-- Directions --
Restrict the output to the lines below starting at the one that contains "Image resolution: width=942" and ending at the one that contains "Given: Collapse the right side panel chevron", and restate them word for word, both ends included.

-- Task data --
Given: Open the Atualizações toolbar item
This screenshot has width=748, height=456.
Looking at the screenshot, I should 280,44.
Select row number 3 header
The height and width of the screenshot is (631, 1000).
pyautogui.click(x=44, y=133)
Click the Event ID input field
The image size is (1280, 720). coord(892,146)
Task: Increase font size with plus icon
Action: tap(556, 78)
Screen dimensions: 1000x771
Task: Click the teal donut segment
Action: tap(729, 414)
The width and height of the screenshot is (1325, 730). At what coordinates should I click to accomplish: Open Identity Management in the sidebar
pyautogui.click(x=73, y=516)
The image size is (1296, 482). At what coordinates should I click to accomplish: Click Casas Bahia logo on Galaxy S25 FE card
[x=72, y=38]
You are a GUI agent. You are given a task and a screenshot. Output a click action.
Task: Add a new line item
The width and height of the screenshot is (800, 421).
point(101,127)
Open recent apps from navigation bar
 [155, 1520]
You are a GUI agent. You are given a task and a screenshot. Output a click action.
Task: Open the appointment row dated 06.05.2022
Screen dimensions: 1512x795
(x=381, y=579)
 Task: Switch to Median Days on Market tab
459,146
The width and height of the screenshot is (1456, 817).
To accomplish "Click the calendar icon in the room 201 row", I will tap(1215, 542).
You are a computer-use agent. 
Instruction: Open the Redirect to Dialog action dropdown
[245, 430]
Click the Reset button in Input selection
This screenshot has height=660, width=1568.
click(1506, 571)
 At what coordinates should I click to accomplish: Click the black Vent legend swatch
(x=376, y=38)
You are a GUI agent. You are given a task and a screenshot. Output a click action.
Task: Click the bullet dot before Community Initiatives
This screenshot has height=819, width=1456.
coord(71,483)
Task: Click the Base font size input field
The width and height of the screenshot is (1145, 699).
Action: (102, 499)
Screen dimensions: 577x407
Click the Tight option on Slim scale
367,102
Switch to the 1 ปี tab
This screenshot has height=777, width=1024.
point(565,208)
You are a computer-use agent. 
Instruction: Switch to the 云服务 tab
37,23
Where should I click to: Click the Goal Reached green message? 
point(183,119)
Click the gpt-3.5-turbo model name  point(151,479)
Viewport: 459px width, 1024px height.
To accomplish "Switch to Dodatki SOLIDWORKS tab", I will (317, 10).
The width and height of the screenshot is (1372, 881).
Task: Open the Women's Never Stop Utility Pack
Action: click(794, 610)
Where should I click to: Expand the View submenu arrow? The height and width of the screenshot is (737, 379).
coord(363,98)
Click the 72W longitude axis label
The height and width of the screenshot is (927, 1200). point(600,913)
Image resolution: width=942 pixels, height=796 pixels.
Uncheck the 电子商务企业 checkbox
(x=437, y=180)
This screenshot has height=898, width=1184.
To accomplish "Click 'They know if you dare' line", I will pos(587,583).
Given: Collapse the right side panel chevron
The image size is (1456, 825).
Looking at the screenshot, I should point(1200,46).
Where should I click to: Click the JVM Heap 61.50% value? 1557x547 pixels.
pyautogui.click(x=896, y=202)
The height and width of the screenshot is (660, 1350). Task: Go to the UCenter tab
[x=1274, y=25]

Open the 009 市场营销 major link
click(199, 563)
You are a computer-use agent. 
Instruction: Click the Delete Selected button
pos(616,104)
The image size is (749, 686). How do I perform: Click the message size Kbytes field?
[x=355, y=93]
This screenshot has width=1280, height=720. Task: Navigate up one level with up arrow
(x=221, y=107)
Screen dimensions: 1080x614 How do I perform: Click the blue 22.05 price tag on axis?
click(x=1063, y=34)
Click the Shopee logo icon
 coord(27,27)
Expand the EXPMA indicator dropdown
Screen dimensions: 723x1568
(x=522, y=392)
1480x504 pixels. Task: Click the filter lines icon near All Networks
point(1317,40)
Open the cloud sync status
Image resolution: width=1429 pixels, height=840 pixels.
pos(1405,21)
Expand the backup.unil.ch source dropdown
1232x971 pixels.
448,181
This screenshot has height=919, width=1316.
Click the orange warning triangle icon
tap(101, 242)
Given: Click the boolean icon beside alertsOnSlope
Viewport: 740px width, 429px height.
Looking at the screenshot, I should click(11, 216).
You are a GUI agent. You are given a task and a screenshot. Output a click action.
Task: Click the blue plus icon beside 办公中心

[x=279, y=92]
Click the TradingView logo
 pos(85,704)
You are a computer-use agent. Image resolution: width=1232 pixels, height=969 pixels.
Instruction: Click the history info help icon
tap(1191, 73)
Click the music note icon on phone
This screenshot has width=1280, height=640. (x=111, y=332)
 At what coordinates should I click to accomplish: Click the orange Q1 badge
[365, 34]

-- Result of this exercise --
Image resolution: width=942 pixels, height=796 pixels.
Uncheck the 电子商务企业 checkbox
(x=437, y=180)
This screenshot has height=898, width=1184.
To accomplish "Click 'They know if you dare' line", I will pos(587,583).
Given: Collapse the right side panel chevron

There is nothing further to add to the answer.